» ASSIGNMENT
Look through the lines below, find those with the word "pixel", and copy them.

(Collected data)
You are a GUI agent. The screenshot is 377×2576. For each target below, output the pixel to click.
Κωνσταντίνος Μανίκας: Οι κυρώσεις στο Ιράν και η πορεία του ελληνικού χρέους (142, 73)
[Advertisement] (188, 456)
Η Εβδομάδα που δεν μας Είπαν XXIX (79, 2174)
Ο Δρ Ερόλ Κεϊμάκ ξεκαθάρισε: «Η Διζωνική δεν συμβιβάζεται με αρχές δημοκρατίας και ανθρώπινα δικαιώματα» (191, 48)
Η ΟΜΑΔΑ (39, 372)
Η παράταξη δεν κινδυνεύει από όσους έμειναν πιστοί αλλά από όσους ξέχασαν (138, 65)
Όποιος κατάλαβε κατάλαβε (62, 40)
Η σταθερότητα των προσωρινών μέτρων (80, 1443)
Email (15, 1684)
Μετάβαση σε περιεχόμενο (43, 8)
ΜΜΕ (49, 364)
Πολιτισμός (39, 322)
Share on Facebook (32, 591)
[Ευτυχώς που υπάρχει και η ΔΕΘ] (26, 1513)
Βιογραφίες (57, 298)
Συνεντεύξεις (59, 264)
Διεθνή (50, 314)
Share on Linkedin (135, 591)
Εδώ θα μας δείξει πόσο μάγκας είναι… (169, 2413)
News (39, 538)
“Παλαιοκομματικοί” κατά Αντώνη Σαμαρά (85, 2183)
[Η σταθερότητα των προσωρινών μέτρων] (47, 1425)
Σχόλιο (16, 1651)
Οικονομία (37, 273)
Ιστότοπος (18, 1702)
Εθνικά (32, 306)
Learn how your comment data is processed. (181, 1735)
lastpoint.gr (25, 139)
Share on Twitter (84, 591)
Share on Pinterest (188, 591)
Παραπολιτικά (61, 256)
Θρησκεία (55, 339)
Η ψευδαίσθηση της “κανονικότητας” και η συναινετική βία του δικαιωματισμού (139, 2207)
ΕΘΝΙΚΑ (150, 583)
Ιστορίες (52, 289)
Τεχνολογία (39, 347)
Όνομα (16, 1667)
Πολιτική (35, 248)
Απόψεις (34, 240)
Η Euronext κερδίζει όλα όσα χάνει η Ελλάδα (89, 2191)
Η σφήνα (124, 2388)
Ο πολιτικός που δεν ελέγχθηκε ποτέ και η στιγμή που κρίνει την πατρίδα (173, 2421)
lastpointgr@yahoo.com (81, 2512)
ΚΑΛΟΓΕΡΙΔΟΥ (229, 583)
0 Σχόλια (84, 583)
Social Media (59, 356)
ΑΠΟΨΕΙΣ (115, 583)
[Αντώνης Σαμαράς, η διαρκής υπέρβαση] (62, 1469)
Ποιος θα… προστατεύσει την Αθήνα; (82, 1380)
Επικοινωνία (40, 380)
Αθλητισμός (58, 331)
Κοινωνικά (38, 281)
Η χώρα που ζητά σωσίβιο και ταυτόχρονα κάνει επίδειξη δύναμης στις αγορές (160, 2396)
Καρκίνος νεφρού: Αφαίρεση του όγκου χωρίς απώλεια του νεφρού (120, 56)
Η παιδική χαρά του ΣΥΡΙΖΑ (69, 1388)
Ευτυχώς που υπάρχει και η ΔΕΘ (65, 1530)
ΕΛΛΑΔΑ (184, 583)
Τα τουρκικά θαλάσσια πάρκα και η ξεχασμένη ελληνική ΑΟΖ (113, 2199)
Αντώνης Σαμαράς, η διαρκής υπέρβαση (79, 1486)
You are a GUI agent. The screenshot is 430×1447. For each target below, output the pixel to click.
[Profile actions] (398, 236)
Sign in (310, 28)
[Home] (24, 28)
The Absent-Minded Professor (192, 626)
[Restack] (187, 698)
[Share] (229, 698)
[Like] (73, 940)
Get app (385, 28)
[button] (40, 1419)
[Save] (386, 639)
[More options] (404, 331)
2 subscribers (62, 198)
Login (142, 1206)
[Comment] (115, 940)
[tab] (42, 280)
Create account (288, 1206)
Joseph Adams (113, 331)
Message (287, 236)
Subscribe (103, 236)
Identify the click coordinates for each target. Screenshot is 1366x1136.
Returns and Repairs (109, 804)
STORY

» ANSWER FOR THIS EXERCISE
You are a GUI agent. The screenshot is 377×2576. For each target below, output the pixel to click.
You are a GUI agent. The screenshot is 430×1447. For each target below, output the pixel to click.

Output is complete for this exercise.